Block cheddar closed Valentine’s Week at $1.58 per pound, down 3 cents on the week and 9 1/4-cents above a year ago.
The barrels held at $1.65 per pound for five consecutive sessions last week but slipped to $1.62 Friday, down 3 cents on the week and 14 cents above a year ago.
The markets were closed Monday for President’s Day but the blocks plunged a nickel Tuesday, to $1.53, the lowest price since Oct. 13. The barrels were down 2 cents, to $1.60, an inverted 7 cents above the blocks.
Cheesemakers in the Midwest continue to see readily available milk, according to Dairy Market News. Overall cheese demand is slow and stocks are long.
Cash butter closed Friday at $2.1575 per pound, up 5 1/2-cents on the week and 10 1/4-cents above a year ago.

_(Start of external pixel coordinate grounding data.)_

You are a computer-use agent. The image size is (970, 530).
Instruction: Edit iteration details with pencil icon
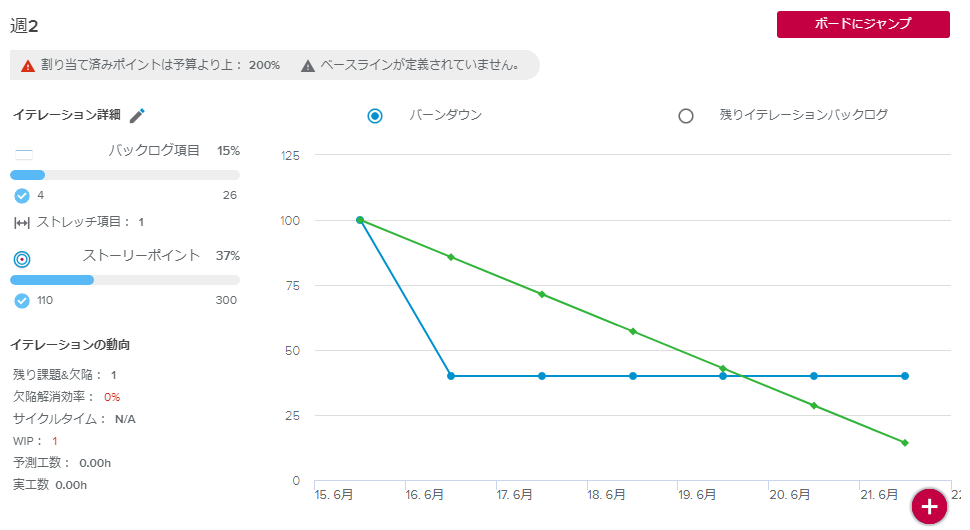point(138,116)
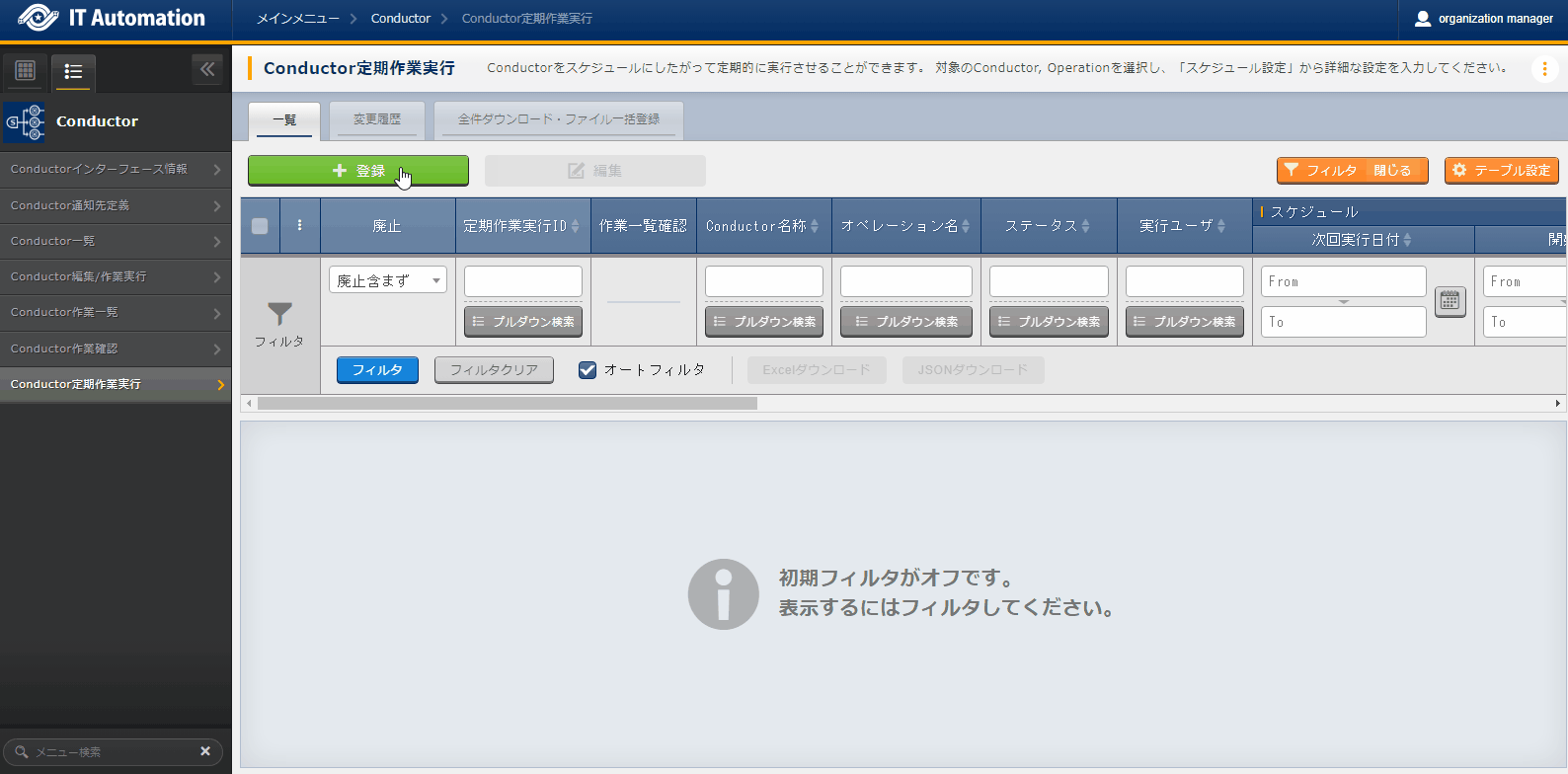The width and height of the screenshot is (1568, 774).
Task: Select the list view icon in sidebar
Action: click(x=73, y=71)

The butter shed 1.75-cents Tuesday and slipped to $2.14.
Central butter producers are seeing plenty of cream, says DMN, and butter production is increasing. Western output is also active and cream is plentiful.
Political uncertainty regarding the Trump administration’s trade policy provided downward pressure on the cash Grade A nonfat dry milk, which closed Friday at 87 cents per pound, down a nickel on the week, 12 1/2-cents above year ago, and the lowest spot since November.
The powder inched up a half-cent Tuesday, to 87 1/2-cents per pound.
U.S. exports are in limbo, not just because of politics and higher prices, but currency valuation.
Milk up 2.7 percent
U.S. milk production started 2017 well above a year ago as cow numbers and output per cow remain strong. The Agriculture Department’s preliminary data showed January output in the top 23 producing states at 17 billion pounds, up 2.7 percent from January 2016.
The 50-state total, at 18.1 billion on pounds, was up 2.5 percent. Revisions lowered the original December estimate 2 million pounds, now pegged at 16.8 billion, up 2.6 percent from December 2015.
January cow numbers in the 23 states totaled 8.69 million head, up 5,000 from December and 67,000 more than a year ago.
Output per cow averaged 1,957 pounds, up 37 pounds from a year ago.
California output slipped for the first time in three months, down 0.6 percent from a year ago, on a drop of 14,000 cows. Output per cow was only up 5 pounds.
Wisconsin made up the shortfall, up 1.0 percent, on a 20-pound gain per cow, but cow numbers were unchanged.
Texas garnered the most attention again and had the biggest gain, up 19.2 percent from a year ago, thanks to a whopping 39,000 more cows and a 180-pound gain per cow, but that was measured against the aftereffects of Winter Storm Goliath, as is the case with New Mexico, which was up 15.3 percent, on a 190-pound per cow increase and 15,000 more cows.
Michigan was up 3.5 percent, on 12,000 additional cows and 10 pounds more per cow.
Idaho also milked 12,000 more cows but saw a 20-pound drop in output per cow, resulting in just a 1 percent increase.
New York was up 3.8 percent, on a 70-pound gain per cow and 1,000 more cows. Pennsylvania was up 2 percent, thanks to a 50 pound gain per cow, but cow numbers were down 5,000 head.
Minnesota was up 1.7 percent on a 30 pound gain per cow. Cow numbers were unchanged. Washington was down 0.4 percent, on 2,000 fewer cows, though output per cow was up 5 pounds.
Global dairy traders reversed direction in Tuesday’s Global Dairy Trade auction. The weighted average for all products offered dropped 3.2 percent, following a 1.3 percent increase Feb. 7.
Buttermilk powder led the declines for the third event in a row, plunging 12.9 percent. Cheddar cheese was down 5.3 percent, skim milk powder was down 3.8 percent, and whole milk powder was down 3.7 percent. Anhydrous milkfat was off 1.3 percent, following a 4 percent gain last time.
Lactose was up 6.8 percent and butter inched 0.2 percent higher, after it saw a 4.9 gain last time.
FC Stone equated the average 80 percent butterfat GDT butter price to $2.0348 per pound U.S. CME butter closed Tuesday at $2.14 per pound.
GDT cheddar cheese equated to $1.6286 per pound U.S. and compares to Tuesday’s CME block cheddar at $1.53. GDT skim milk powder was at $1.1677 per pound and whole milk powder averaged $1.4463 per pound U.S.
CME Grade A nonfat dry milk price closed Tuesday at 87 1/2-cents per pound.